Ben had risen before sunrise and
ventured to the outskirts of what remained of the little hamlet. It was
gone—burned to the ground—and there were few landmarks remaining from the
nightmarish place they’d fled back in May.

A skull with a few ragged clumps of hair
and dried flesh still attached had been speared on a pike near the swooping
curve where Ben had rescued Alice. The hair that remained was long and black
and it fluttered in the breeze.

Ben had offered a quick prayer for the
innocents of the town, for surely there were others like Gwen and Arthur and
Lucy, and beaten a hasty retreat back to Bankers Bluff.

“They could return any time,” Gwen said.
They had apples and watermelon and the tea was strong and hit the spot. “We’re
not safe anymore in our home, and we can’t go back down into the crawlspace.
It’s just…Lucy and I can’t live down there.
Nobody
can.”

“You can come with us,” Alice replied.
There was no hesitation in her voice. Ben’s eyes flashed across the room.
What
are you doing?
She gave a tiny nod, reached out and covered the woman’s
wrinkled hand. “We have plenty of food to share, and our home is safe.
It’s—well, it’s as safe as one could expect in these trying times.”

Arthur smiled. “Your place is here in
Georgia, isn’t it? You didn’t push that load all the way from Arkansas—that’s impossible.
Let me ask you a question: what gives you the impression that you’re safe?
Roan’s reach is long. If your home falls inside his shadow, no matter how safe
it seems, he’ll kill you if he finds you.”
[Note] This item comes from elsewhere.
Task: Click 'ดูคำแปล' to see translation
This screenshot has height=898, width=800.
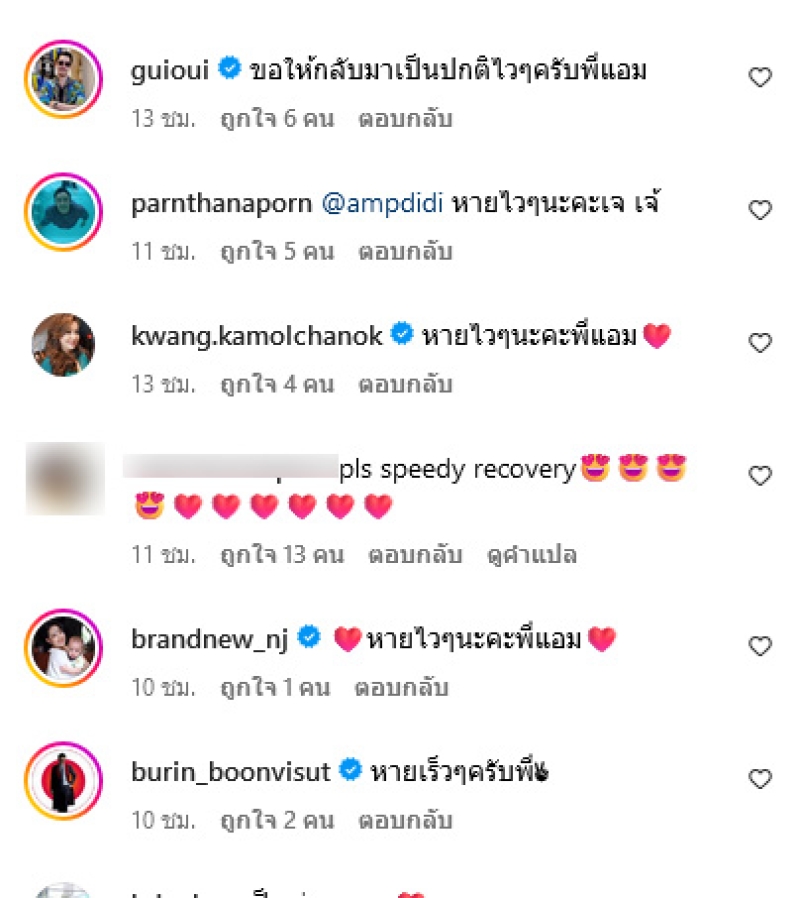Action: point(532,555)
A pall fell over the room. What would it
take for them just to be left alone—to live in peace?

“When did Roan’s men come back?” Ben
finally asked.

“Hard to say, after all that time in the
dark. Time…it works differently without the light. But I’d reckon they sacked
the town at least a month ago. Could be longer than that, though. But it’s like
I said—they keep
coming back
. We heard boots on the floorboards not two
days ago.”

Gwen nodded and Lucy said, “Bad men.
They want to hurt us.”

“We won’t let that happen, sweetie,”
Alice said. She touched the girl’s shoulder; Lucy stood and hugged her, then
settled down to finish her apple in Alice’s lap.

Gwen smiled. “It’s nice to see you smiling,
Lucille.”

“Thanks, Grandma,” she replied. “I like
it when you’re happy too. Can we go with Ben and Alice? Please? I’m so tired of
the crawlspace. It’s too dirty—too many creepy crawlies down there.”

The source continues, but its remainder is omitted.